MicroRNA-145-5p promotes asthma pathogenesis by inhibiting kinesin family member 3A expression in mouse airway epithelial cells

Background MicroRNA (miR)-145-5p is a respiratory disease biomarker, and is upregulated in asthma pathogenesis. However, its underlying mechanisms were unclear, so were investigated in the present study. Methods A mouse model of asthma was established by challenge with house dust mite (HDM) extract. An miR-145-5p antagomir was administered nasally and expression of kinesin family member 3A (KIF3A) and miR-145-5p was measured by immunohistochemistry, PCR, and western blot. Eosinophils in lavage fluid and levels of interleukin (IL)-4, IL-5, and IL-13 were quantified. Airway hyper-responsiveness was measured and KIF3A expression was tested following miR-145-5p overexpression or interference in the 16HBE14o- airway epithelial cell line. The effects of miR-145-5p and KIF3A co-transfection in 16HBE14o- cells were examined on cytokine release, epithelial barrier dysfunction, and epithelial repair in HDM-exposed cells. Results KIF3A downregulation and miR-145-5p upregulation were noted in airway epithelial cells of HDM-exposed asthmatic mice, while miR-145-5p antagonism significantly improved symptoms. MiR-145-5p promoted the HDM-induced release of chemokines and inflammatory factors and epithelial barrier dysfunction, and suppressed epithelial repair by directly targeting KIF3A. Conclusion miR-145-5p influenced HDM-induced epithelial cytokine release and epithelial barrier dysfunction via regulating KIF3 expression. It also affected epithelial repair, exacerbating the HDM-induced T helper 2-type immune response in mice.

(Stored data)
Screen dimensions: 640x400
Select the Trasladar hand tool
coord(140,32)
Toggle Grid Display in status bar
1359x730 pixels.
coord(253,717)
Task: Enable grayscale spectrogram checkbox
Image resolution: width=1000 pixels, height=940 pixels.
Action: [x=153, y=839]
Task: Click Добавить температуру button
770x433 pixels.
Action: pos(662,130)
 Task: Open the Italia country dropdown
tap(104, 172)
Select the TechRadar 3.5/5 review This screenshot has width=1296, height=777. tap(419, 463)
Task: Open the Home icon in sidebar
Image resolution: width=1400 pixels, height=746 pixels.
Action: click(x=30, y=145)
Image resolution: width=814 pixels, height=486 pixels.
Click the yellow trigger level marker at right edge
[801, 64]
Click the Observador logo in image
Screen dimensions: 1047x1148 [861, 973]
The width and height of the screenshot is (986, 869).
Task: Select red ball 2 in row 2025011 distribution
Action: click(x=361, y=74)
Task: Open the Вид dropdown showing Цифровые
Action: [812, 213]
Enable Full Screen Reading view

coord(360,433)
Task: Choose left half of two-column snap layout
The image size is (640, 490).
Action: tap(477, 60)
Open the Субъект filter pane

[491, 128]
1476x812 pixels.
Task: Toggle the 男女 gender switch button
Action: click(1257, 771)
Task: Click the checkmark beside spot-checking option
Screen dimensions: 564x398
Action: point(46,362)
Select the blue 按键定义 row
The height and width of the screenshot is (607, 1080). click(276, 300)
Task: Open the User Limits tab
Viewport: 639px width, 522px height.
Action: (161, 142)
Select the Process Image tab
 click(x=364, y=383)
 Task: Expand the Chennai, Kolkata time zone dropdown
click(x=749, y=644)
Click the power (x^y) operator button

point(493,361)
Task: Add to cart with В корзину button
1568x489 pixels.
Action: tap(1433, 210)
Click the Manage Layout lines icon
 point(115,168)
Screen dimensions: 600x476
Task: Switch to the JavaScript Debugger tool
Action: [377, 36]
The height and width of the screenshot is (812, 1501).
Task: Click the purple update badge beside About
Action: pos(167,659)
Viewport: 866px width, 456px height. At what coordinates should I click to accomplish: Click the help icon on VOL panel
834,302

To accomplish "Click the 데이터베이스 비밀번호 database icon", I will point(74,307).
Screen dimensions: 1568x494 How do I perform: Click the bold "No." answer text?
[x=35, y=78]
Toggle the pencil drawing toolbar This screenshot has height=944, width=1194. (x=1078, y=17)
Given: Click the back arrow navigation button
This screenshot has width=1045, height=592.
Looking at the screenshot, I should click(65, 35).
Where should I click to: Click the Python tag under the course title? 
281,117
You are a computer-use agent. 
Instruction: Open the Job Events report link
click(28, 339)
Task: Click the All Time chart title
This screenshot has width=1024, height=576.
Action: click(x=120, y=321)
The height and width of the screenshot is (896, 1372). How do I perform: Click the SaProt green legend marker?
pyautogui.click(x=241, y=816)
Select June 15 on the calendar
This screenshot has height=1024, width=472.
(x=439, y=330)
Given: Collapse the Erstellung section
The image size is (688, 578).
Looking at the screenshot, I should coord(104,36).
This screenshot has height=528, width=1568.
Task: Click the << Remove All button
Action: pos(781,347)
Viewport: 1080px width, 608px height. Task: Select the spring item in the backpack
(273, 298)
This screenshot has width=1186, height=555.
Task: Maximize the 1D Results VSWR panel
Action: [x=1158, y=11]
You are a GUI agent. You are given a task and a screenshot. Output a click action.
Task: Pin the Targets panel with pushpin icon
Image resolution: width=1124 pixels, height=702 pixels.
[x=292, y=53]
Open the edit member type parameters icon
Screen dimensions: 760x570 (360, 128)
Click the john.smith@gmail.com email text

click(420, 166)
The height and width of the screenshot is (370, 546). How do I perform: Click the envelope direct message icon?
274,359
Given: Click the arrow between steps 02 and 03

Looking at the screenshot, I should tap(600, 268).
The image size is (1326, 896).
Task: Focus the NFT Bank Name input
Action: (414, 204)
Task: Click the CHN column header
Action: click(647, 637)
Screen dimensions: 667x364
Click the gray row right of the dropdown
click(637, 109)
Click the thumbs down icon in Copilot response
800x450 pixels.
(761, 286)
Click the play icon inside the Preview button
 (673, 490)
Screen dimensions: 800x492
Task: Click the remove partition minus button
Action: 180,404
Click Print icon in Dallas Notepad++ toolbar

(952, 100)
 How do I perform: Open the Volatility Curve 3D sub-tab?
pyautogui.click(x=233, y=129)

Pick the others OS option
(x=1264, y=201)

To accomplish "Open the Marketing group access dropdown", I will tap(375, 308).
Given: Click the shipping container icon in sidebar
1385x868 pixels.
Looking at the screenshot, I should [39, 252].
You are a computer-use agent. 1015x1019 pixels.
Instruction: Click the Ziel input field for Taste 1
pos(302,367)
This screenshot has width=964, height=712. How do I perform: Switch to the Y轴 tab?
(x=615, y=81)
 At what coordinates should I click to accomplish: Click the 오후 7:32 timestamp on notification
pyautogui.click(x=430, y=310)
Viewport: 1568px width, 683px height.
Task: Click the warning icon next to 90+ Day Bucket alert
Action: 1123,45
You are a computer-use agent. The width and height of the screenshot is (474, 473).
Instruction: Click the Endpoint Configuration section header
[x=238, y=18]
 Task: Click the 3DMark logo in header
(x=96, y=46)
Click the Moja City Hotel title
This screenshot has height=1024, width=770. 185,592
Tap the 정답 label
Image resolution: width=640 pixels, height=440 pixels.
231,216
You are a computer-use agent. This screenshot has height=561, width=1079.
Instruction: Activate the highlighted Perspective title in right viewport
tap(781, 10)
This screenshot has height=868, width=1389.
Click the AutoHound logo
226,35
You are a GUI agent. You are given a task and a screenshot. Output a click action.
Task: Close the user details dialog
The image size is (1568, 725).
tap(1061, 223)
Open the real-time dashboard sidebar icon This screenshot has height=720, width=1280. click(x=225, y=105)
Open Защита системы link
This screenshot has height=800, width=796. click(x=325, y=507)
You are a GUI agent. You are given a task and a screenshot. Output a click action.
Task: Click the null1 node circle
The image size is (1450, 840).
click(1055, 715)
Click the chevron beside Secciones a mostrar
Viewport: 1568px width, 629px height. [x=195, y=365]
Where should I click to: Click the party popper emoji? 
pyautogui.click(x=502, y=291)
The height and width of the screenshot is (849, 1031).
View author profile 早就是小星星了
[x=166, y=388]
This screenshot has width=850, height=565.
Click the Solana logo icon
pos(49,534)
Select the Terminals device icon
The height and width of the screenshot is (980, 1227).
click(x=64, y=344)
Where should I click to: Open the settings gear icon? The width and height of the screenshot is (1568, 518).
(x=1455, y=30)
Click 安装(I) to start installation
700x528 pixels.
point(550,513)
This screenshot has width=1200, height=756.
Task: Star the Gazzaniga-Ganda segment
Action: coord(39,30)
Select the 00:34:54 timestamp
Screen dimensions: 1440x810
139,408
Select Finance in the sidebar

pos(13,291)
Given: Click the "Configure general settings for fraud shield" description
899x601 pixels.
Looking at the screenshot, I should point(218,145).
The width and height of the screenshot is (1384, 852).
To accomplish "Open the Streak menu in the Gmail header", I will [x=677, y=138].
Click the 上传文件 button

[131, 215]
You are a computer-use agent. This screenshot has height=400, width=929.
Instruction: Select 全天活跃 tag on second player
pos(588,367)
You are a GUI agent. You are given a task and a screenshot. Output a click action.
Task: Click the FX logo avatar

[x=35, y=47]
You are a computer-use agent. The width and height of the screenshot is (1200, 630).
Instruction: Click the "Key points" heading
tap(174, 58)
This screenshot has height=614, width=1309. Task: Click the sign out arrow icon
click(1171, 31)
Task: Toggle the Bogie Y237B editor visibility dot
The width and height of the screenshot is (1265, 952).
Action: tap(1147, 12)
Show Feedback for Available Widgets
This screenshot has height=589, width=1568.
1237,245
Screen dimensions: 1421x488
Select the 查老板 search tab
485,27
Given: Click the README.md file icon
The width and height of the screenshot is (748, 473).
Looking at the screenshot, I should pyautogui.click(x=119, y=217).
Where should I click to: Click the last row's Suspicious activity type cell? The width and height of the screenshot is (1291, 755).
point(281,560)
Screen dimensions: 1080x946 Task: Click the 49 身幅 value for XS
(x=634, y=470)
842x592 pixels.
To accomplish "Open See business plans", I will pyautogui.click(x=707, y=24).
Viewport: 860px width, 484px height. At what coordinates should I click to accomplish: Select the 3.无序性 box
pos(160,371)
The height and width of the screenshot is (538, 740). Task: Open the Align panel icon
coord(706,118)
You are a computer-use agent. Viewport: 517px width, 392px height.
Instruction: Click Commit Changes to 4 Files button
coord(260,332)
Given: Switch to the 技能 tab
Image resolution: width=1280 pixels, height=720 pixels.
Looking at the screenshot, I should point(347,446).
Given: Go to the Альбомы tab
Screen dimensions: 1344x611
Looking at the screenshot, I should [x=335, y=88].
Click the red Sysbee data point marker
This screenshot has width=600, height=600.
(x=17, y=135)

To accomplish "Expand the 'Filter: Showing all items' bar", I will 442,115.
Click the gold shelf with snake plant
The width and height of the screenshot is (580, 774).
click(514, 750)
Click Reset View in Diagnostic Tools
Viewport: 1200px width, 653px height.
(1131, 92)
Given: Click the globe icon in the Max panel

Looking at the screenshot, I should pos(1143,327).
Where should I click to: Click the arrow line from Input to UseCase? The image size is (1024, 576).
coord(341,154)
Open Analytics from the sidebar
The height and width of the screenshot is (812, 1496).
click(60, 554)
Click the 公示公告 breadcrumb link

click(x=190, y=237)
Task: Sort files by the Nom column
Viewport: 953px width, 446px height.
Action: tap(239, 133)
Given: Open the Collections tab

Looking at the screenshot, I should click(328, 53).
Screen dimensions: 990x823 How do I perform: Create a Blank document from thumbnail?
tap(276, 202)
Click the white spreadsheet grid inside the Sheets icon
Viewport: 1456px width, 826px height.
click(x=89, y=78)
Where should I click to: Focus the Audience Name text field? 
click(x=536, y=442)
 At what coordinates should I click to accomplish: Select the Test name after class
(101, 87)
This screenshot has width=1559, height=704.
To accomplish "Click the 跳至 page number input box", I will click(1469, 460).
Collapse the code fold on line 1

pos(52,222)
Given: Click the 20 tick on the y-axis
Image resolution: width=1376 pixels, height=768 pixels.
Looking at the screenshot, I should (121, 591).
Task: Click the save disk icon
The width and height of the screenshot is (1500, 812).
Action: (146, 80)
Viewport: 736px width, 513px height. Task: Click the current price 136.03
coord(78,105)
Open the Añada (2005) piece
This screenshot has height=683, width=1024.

» Work order
Turn the paragraph of the asthma abstract above that begins "Background MicroRNA (miR)-145-5p" into a short list that keeps its main facts.

» Result of the exercise
- Background: miR-145-5p is a respiratory disease biomarker that is upregulated in asthma, but how it works was unclear.
- Model: asthma was induced in mice with house dust mite (HDM) extract, and an miR-145-5p antagomir was given nasally.
- Measurements: KIF3A and miR-145-5p expression, eosinophils in lavage fluid, IL-4, IL-5 and IL-13 levels, and airway hyper-responsiveness.
- Cell work: miR-145-5p was overexpressed or blocked in 16HBE14o- airway epithelial cells, and co-transfection with KIF3A was tested for effects on cytokine release, barrier dysfunction and repair after HDM exposure.
- Results: in HDM-exposed asthmatic mice, airway epithelial cells showed lower KIF3A and higher miR-145-5p, and blocking miR-145-5p greatly improved symptoms.
- Mechanism: by directly targeting KIF3A, miR-145-5p increased HDM-induced chemokine and inflammatory factor release and barrier dysfunction, and it suppressed epithelial repair.
- Conclusion: through this pathway miR-145-5p worsens the HDM-induced T helper 2-type immune response in mice.